Die Spitzenreiter was Länge und zeitliche Ausdehnung angeht bilden zwar Ausreißer in ihrer Kategorie, dennoch ist Stillstand auf Stuttgarts Straßen ein alltägliches Phänomen. Die Studie hat im Zeitraum vom 1. Januar bis 9. November im Untersuchungsgebiet 18 519 Staus gezählt. Das ergibt einen Durchschnittswert von 59 Staus pro Tag. Der stauträchtigste Monat war mit 2547 Behinderungen der Mai. Am wenigsten ausgebremst wurden Autofahrer im Urlaubsmonat August. Da verzeichnet die Studie „nur“ 833 Verkehrseinschränkungen.

Mehr Staus in der Stadt als auf der Autobahn

Der Schwerpunkt der Staubildung ist nach der Erhebung eindeutig im städtischen Straßennetz und nicht etwa auf den stark befahrenen Autobahnen am Rand der Gemarkung zu suchen. 95 Prozent der registrierten Behinderungen haben demnach abseits der großen Fernstraßen den Verkehr ausgebremst.

Die Methodik der Erhebung

In der Untersuchung wird ein Stau als solcher registriert, wenn sich der Verkehr mit einer Geschwindigkeit fortbewegt, die nur noch 65 Prozent oder weniger der sogenannten Referenzgeschwindigkeit erreicht. Dieses Tempo ist die Durchschnittsgeschwindigkeit bei freier Fahrt im betrachteten Streckenabschnitt zur betreffenenden Tageszeit.
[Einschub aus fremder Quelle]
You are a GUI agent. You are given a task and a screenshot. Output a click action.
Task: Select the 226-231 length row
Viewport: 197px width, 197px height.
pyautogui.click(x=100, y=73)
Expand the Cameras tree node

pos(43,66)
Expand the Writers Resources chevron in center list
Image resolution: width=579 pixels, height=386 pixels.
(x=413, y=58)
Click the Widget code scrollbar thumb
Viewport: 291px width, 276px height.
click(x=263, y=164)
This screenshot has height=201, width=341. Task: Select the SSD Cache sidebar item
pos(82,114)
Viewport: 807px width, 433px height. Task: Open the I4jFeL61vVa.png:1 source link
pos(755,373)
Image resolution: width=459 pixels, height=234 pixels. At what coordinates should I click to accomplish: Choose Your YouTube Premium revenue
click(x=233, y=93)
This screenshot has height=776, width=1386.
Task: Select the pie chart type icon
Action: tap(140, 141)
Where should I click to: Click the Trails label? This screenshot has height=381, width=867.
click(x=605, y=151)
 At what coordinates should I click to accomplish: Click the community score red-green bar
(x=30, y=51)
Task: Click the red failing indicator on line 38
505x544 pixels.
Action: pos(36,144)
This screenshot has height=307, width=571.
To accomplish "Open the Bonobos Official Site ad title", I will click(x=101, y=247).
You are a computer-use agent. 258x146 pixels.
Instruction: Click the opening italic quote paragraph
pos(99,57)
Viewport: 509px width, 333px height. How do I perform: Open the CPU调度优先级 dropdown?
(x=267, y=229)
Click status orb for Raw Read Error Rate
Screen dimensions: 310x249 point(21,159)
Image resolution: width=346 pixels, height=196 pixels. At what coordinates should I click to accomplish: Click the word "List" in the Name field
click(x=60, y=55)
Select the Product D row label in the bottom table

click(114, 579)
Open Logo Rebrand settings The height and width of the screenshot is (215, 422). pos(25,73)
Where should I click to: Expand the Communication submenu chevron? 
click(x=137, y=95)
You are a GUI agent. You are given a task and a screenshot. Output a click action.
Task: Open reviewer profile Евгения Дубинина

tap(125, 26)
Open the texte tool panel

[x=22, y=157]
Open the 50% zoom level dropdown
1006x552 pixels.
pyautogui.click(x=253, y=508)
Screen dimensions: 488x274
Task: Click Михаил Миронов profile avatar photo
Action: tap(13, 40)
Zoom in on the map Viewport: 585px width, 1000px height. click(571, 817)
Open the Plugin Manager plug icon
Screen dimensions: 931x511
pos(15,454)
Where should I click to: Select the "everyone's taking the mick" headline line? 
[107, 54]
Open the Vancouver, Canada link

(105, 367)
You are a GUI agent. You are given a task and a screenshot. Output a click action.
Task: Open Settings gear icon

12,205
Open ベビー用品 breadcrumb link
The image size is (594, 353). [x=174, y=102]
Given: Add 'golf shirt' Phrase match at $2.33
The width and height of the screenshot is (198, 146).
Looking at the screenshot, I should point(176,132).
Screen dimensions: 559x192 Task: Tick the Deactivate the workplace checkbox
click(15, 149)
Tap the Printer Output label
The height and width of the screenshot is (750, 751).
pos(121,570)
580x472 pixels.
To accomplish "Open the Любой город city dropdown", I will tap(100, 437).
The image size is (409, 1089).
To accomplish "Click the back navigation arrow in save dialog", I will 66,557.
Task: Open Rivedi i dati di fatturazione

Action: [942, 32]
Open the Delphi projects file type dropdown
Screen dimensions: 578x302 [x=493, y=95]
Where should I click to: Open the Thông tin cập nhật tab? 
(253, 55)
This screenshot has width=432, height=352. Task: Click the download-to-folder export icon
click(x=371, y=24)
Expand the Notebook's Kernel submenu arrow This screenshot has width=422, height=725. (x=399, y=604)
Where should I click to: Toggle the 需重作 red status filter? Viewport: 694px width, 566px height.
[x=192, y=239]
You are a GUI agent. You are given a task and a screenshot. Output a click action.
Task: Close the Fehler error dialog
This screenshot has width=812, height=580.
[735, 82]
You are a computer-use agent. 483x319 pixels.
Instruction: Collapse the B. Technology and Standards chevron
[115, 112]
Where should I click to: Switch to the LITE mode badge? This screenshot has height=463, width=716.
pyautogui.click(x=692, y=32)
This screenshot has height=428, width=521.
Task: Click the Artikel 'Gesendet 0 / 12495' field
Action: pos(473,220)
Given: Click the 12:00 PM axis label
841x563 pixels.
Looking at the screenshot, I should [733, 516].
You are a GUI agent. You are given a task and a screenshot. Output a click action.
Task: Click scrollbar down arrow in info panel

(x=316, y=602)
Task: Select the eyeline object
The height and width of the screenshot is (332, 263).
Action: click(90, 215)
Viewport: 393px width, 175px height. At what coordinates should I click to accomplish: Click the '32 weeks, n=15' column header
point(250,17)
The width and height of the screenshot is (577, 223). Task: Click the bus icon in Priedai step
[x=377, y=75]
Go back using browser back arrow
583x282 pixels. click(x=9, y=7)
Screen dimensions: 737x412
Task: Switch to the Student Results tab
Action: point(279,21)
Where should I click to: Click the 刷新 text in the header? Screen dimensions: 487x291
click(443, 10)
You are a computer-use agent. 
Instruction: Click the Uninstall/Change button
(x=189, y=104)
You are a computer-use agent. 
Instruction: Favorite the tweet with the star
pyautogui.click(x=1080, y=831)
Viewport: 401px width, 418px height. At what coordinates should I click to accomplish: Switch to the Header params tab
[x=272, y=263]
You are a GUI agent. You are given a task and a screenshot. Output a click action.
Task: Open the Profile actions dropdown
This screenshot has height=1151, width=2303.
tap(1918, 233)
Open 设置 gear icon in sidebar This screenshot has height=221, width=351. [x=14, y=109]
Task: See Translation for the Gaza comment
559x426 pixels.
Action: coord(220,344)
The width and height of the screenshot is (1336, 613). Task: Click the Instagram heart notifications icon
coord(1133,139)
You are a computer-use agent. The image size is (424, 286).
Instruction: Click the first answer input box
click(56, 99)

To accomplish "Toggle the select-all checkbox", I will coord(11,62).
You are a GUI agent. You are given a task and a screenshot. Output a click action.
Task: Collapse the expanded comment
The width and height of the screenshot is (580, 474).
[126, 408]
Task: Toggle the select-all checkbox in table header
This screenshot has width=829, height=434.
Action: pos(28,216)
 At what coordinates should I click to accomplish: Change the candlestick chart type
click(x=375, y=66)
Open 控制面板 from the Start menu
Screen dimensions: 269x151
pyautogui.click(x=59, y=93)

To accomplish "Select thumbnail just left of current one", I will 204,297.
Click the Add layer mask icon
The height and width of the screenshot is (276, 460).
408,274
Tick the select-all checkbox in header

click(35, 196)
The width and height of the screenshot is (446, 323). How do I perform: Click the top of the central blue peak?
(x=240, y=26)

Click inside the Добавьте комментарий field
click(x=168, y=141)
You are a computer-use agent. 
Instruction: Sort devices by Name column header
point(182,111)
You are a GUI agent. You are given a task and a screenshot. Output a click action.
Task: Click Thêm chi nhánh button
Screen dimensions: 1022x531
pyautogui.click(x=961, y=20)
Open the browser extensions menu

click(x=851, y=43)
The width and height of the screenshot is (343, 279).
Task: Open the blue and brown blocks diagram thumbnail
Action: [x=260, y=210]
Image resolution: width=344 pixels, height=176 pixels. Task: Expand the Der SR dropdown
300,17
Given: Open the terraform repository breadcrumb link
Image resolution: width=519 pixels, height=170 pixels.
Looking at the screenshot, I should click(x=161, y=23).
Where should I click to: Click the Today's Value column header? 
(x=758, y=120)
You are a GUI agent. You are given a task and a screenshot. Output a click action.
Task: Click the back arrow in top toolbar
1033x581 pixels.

Die Studie wartet auch mit Kosten auf, die durch die Staus entstanden sind. Zugrund gelegt wurden dabei sowohl durch die Verschwendung von Zeit und Benzin verursachten Kosten wie auch jene, die Unternehmen durch die Beeinträchtigung entstanden sind, und die sie an den Verbraucher weitergeben. So habe etwa der längste in diesem Jahr auf der A8 bei Stuttgart registrierte Stau Kosten von gut 815 000 Euro verursacht. Die Gesamtkosten für Staus in Stuttgart seit Januar 2017 beziffern die Experten auf rund 209 Millionen Euro.